The report found 43% of all women have endured harassment while running, but the number of incidents jumps the younger the runners get. About 58% of those under 30, and half of those 30 to 35, suffered abuse.
And 94% said their harassers were men, the survey found. It’s a stark contrast to just 4% of men reporting being honked at, cat-called, followed or grabbed while on a run.
The New York Daily News published this front page Oct. 27, 2016.
Jogger Kristen Souza, 40, from North Attleboro, Mass., explained to The News that the actions of some men may seem innocent, but, “it is startling, and it forces me to constantly assess my surroundings, looking for possible dangers, instead of truly enjoying my run.”
New Yorker Jae Cameron, 30, told Runner’s World that the whistles and stares make her so uncomfortable, she pauses before every run to ask, “Do I really want to go out there? Do I really want to go deal with this?”
What’s even more frightening is how often the verbal assaults escalate into threatening behavior.
Now many women alter their routes or avoid trails if they are running alone.
One in three women runners reported being followed by a person in a vehicle, on a bike or on foot.
Jennifer Herr, 36, from Brooklyn, told the magazine, “A police car rolled up behind me and blared on the megaphone, ‘Stop running!’ When I turned around, I discovered that they were calling to a man that had been chasing me.”
Juliet Nuss told The News that a stalker followed her in his car for three mornings in a row while she was jogging in Mineola years ago.
(New York Daily News) (New York Daily News)
The Daily News has closely covered the brutal murder of Karina Vetrano since the summer killing.
“He had his pants undone and slowly drove alongside me,” said Nuss, who scared him off by taking down his license plate number and threatening to call the cops. “It was scary, but also made me so angry.”
Erin Bailey, a 25-year-old from Boston, recalled one man who “slowed down his car and followed me for about 30 seconds to a minute, yelling out the window about how I needed to stop running and (have sex with) him.”

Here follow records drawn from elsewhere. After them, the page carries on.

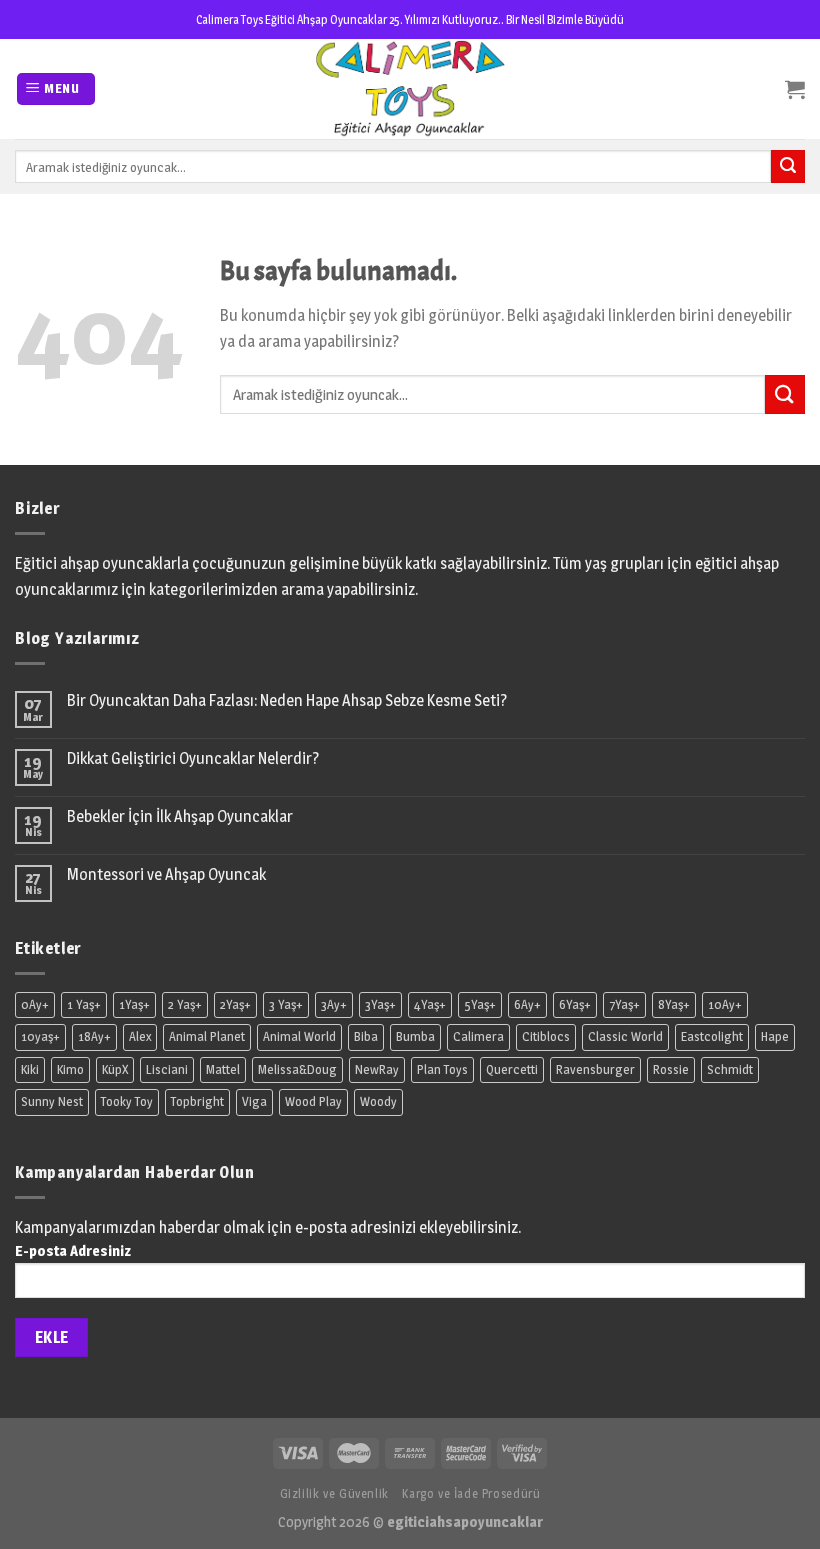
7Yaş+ (624, 1004)
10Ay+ (725, 1004)
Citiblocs (546, 1036)
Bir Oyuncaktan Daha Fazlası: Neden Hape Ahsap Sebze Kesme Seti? (287, 700)
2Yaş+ (235, 1004)
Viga (254, 1101)
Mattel (223, 1069)
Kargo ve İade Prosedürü (471, 1493)
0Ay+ (35, 1004)
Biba (366, 1036)
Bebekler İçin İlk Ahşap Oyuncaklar (180, 816)
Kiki (30, 1069)
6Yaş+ (575, 1004)
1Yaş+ (134, 1004)
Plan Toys (442, 1069)
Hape (775, 1036)
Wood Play (313, 1101)
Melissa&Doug (297, 1069)
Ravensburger (595, 1069)
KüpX (115, 1069)
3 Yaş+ (286, 1004)
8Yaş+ (674, 1004)
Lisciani (167, 1069)
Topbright (197, 1101)
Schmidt (730, 1069)
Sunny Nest (52, 1101)
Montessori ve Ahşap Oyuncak (166, 874)
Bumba (415, 1036)
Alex (140, 1036)
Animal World (299, 1036)
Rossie (671, 1069)
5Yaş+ (480, 1004)
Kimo (70, 1069)
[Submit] (785, 394)
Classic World (625, 1036)
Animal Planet (207, 1036)
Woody (378, 1101)
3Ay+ (334, 1004)
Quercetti (512, 1069)
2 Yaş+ (185, 1004)
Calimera (478, 1036)
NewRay (377, 1069)
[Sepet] (795, 89)
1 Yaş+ (84, 1004)
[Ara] (788, 167)
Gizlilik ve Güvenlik (334, 1493)
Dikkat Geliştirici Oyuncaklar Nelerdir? (193, 758)
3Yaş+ (380, 1004)
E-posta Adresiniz (73, 1251)
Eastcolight (712, 1036)
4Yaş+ (430, 1004)
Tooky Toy (127, 1101)
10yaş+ (40, 1036)
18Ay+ (94, 1036)
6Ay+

This leads to 21% of women toting pepper spray on runs — and 1% even packing a loaded gun. Some 60% will only run in daylight. And 27% tried switching to a treadmill — although they still get tormented indoors. Boston runner Bailey stopped going to her gym after a man said her workout tights would look better off of her.
Women are targeted no matter where they break a sweat. While ladies are harassed more often in urban areas because they literally run into more people, they enjoy relative anonymity over those jogging in small towns, who run the risk of being sexually harassed over and over by the same man. More isolated rural runners also have fewer places or people to turn to for help.
So what happens now?
“The knee-jerk reaction is to share safety tips, which we have learned was the wrong reaction, because women already do know how to ‘stay safe,’ and they follow the recommended behaviors,” Kita said. “This is a much more complex societal problem that doesn’t only affect women who run — it affects women who go outside for any reason.”
She hopes this survey will spark a conversation to help male runners understand what their female training counterparts experience, and for the public at large to become aware of the dangers dogging women joggers’ steps.